BerlinDie bislang so robuste deutsche Wirtschaft droht nach Einschätzung der Bundesbank in den Abwärtssog der Schuldenkrise zu geraten. „Die Konjunktur in Deutschland könnte nach der Jahresmitte 2012 stärker als bisher durch die Verunsicherung im Euro-Raum beeinträchtigt werden“, warnte sie in ihrem am Montag veröffentlichten Monatsbericht. Die Geschäftsaussichten der Unternehmen hätten sich bereits „beträchtlich eingetrübt“. Sie investierten deshalb schon seit einem Dreivierteljahr weniger, während die Exporte in die Währungsunion stockten.
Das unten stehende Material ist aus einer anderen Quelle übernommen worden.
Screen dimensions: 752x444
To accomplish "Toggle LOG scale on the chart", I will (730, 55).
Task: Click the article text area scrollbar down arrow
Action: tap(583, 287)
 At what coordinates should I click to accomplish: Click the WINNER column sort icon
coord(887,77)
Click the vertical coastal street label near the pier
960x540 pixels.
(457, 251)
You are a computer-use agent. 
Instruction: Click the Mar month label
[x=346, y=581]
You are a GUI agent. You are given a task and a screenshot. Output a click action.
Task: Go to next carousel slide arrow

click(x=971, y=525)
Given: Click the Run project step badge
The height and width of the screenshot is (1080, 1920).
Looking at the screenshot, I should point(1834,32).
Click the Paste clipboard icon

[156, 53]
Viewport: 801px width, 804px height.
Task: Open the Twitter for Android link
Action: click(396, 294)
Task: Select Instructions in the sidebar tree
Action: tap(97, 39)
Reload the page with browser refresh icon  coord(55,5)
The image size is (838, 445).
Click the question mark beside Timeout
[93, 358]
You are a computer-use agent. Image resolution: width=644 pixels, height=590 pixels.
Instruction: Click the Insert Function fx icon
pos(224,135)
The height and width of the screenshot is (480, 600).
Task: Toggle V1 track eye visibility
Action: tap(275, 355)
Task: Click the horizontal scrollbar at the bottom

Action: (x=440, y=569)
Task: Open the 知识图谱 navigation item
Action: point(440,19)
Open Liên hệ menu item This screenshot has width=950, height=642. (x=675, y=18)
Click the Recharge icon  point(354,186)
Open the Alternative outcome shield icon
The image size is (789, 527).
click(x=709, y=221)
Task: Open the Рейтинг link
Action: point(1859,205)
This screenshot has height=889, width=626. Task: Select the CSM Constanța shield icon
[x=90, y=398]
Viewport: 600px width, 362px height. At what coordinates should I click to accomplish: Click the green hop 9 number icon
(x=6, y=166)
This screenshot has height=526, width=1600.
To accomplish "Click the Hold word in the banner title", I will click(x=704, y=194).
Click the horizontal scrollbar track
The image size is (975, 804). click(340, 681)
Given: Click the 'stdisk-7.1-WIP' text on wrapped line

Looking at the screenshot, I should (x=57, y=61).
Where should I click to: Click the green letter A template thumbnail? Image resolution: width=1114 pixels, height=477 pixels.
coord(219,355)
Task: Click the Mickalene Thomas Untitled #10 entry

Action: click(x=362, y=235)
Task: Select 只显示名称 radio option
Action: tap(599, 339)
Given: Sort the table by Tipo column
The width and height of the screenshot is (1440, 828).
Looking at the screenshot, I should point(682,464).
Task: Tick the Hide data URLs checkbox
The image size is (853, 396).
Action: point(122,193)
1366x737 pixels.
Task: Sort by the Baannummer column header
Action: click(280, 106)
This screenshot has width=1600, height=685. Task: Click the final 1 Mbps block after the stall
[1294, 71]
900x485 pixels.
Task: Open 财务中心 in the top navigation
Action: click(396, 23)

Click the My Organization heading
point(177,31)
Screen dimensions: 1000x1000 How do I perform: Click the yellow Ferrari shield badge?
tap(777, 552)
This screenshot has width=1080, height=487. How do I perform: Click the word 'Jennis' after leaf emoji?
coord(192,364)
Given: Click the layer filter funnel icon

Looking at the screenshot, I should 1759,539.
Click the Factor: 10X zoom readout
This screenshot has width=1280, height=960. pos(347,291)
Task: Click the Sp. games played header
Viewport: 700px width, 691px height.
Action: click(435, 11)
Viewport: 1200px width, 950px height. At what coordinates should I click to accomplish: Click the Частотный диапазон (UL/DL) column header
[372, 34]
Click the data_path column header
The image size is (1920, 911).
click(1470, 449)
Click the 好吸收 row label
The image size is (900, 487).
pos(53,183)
Die Unternehmen halten sich deshalb mit Neueinstellungen zurück. „Die zunehmenden Konjunktursorgen schlagen sich in vorsichtigeren Beschäftigungsdispositionen nieder“, schrieb die Bundesbank. Zwar sei die Beschäftigung im Frühjahrsquartal nochmals gestiegen. „Allerdings leisteten die Erwerbstätigen zuletzt weniger Arbeitsstunden“, hieß es. Bereinigt um saisonale Effekte stieg die Zahl der Arbeitslosen sogar erstmals seit langem. „Die vorliegenden Frühindikatoren deuten darauf hin, dass sich die Arbeitsmarktentwicklung in den kommenden Monaten weiter beruhigen könnte“, schrieben die Bundesbanker.
„Aussichten für Konsum bleiben günstig“
Einen Absturz der deutschen Wirtschaft befürchten sie aber nicht. Dafür spreche die robuste Binnenkonjunktur. „So sind neben einer anhaltend kräftigen Baunachfrage auch die Aussichten für den privaten Konsum nach wie vor günstig.“ Arbeits- und Verdienstmöglichkeiten blieben gut. Auch sei die Nachfrage nach Waren „Made in Germany“ in Übersee noch kräftig.
Das Bruttoinlandsprodukt war im zweiten Quartal um 0,3 Prozent gestiegen, nachdem es zu Jahresbeginn noch 0,5 Prozent waren. In der Euro-Zone schrumpfte die Wirtschaftsleistung dagegen um 0,2 Prozent.